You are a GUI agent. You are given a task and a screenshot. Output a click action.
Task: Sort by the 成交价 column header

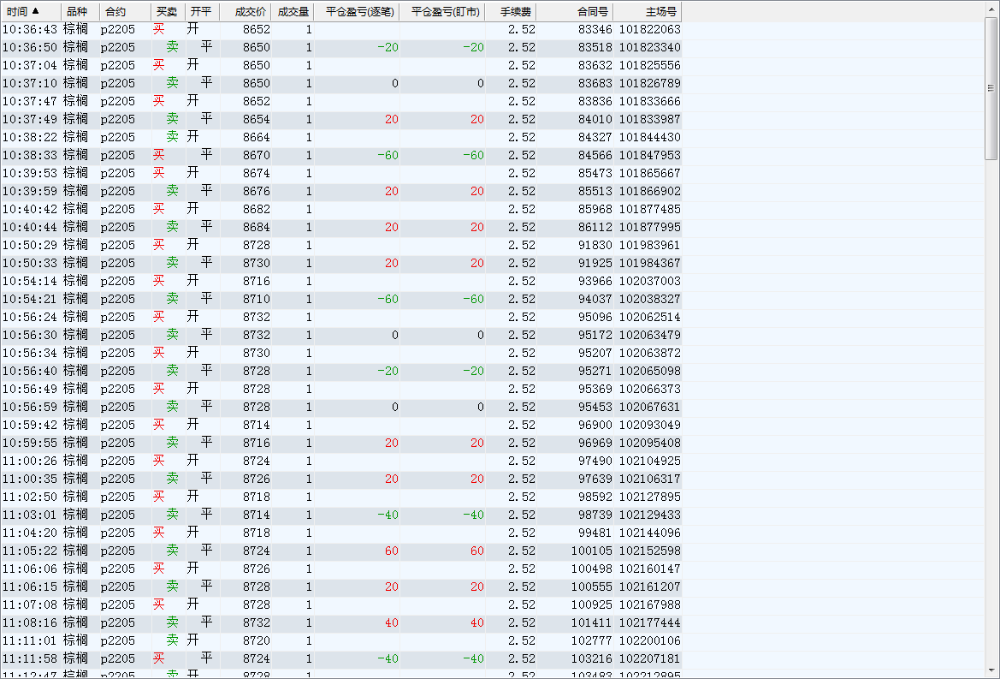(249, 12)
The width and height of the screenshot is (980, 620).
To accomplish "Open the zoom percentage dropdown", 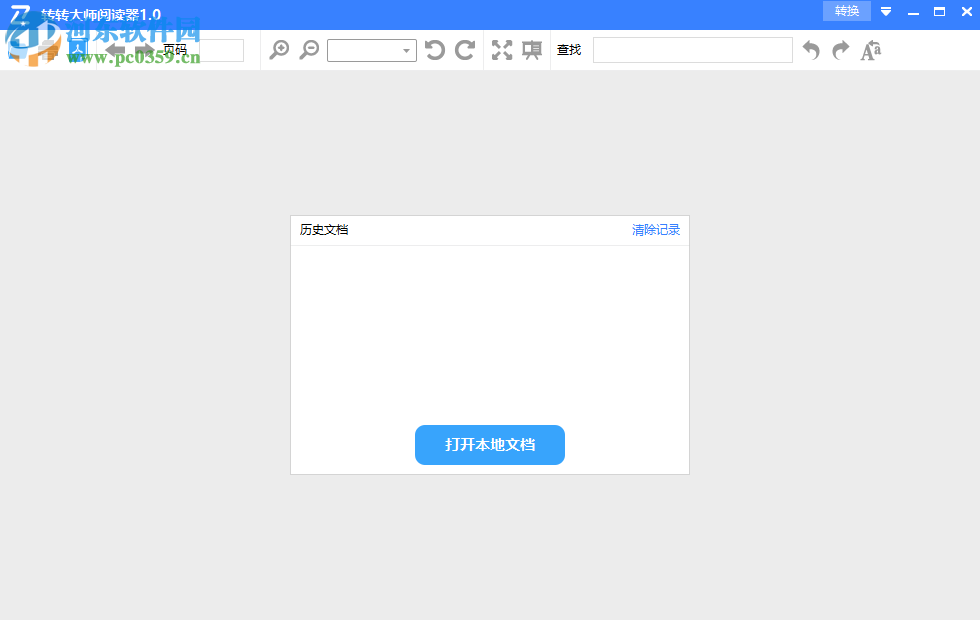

_BRIEF_
Once the pictures are set aside, give every line above again without alteration.

_WRITTEN SOLUTION_
You are a GUI agent. You are given a task and a screenshot. Output a click action.
Task: Sort by the 成交价 column header

(249, 12)
The width and height of the screenshot is (980, 620).
To accomplish "Open the zoom percentage dropdown", 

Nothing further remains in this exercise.